#### Task item:
In the blog post on Gaelic football, rewrite everything from "Monday, May 06, 2019" down to "has ever seen.", substituting "tribute" for "epitaph".

#### Document excerpt:

Showing posts with label offaly. Show all posts
Showing posts with label offaly. Show all posts

Monday, May 06, 2019

So. Farewell then, Eugene McGee, Conqueror of the Conqueror of the World

Buaiteoir Buaiteora an Domhain
Alexander II, Tsar of all the Russias, described the Duke of Wellington as the “conqueror of the conqueror of the world” after Wellington defeated Napoleon at Waterloo. And it’s a fitting epitaph also for Eugene McGee, who died suddenly on Sunday morning.

McGee was a complex man. One of the greatest Gaelic football managers, while one of its worst players. A sometimes dour, if not downright rude, man who could inspire fierce loyalty. A pundit who was at once blinkered and revolutionary.

But whatever else is said or written of the man, and for all the great and terrible personal loss he is for his family, Eugene McGee will forever be associated with 1982, and the greatest All-Ireland football final the nation has ever seen.

We are lucky that, in an Association whose dedication to preserving its own history is spotty at best, we have a marvellous document of that Offaly team, their spectacular act of giant-killing, and a Kerry Golden Generation that came back from that defeat to become even more lustrous than before. It is Kings of September by Michael Foley, and it is essential reading for anyone who wants to understand Ireland. Essential reading.

McGee is not noted as a Gaelic football tactician, as Jim McGuinness or Mickey Harte are. He liked his football, to use his own phrase, “tough, but manly.” Both Roy Keane and Graeme Souness have been preaching the worth of getting to the damn ball and worrying about tactics later in another code. McGee was of their church.

#### Data excerpt:

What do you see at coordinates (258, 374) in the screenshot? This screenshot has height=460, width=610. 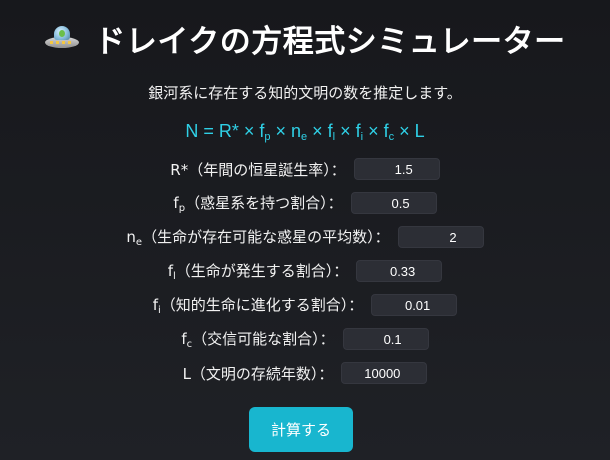 I see `param-label-L: L（文明の存続年数）：` at bounding box center [258, 374].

#### Solution for this task:
Monday, May 06, 2019

So. Farewell then, Eugene McGee, Conqueror of the Conqueror of the World

Buaiteoir Buaiteora an Domhain
Alexander II, Tsar of all the Russias, described the Duke of Wellington as the “conqueror of the conqueror of the world” after Wellington defeated Napoleon at Waterloo. And it’s a fitting tribute also for Eugene McGee, who died suddenly on Sunday morning.

McGee was a complex man. One of the greatest Gaelic football managers, while one of its worst players. A sometimes dour, if not downright rude, man who could inspire fierce loyalty. A pundit who was at once blinkered and revolutionary.

But whatever else is said or written of the man, and for all the great and terrible personal loss he is for his family, Eugene McGee will forever be associated with 1982, and the greatest All-Ireland football final the nation has ever seen.